(Records drawn from a dataset)
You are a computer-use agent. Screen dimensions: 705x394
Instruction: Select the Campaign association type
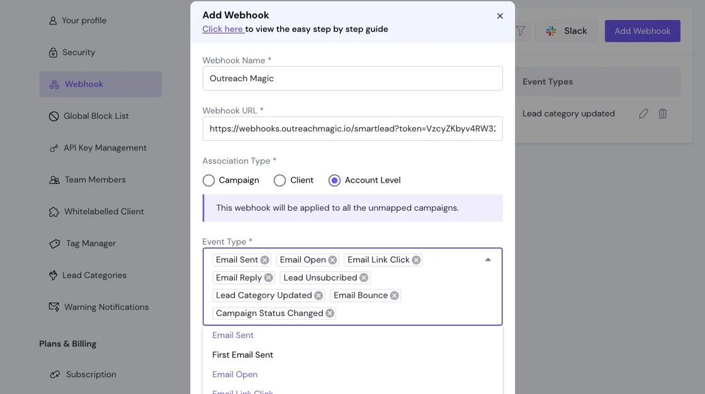point(208,180)
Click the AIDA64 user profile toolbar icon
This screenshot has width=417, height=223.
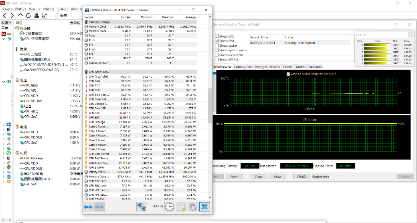[x=36, y=16]
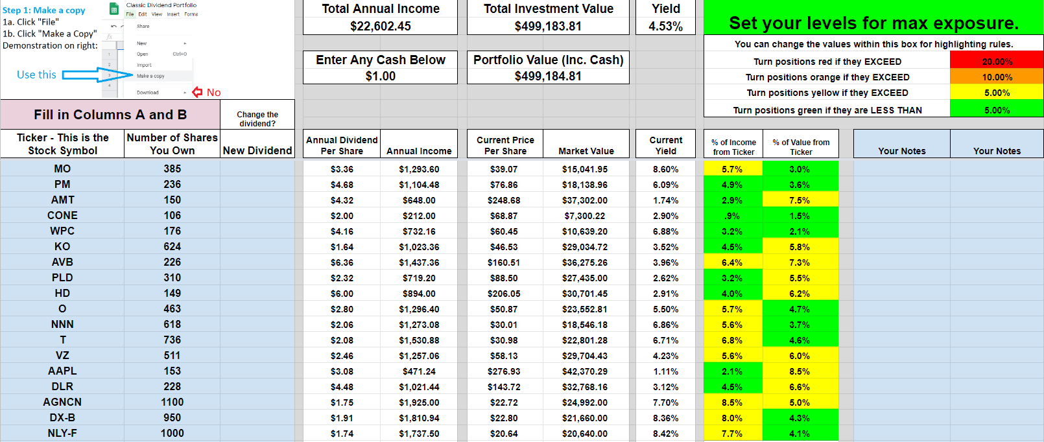Viewport: 1044px width, 442px height.
Task: Select the Share entry in the File menu
Action: tap(143, 27)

Required work: Leave out every picture and copy the rest of the records exactly.

Response below:
You are a computer-use agent. Screen dimensions: 705x394
Instruction: Select the Campaign association type
point(208,180)
Click the AIDA64 user profile toolbar icon
This screenshot has width=417, height=223.
[x=36, y=16]
Viewport: 1044px width, 442px height.
Task: Select the Share entry in the File menu
Action: tap(143, 27)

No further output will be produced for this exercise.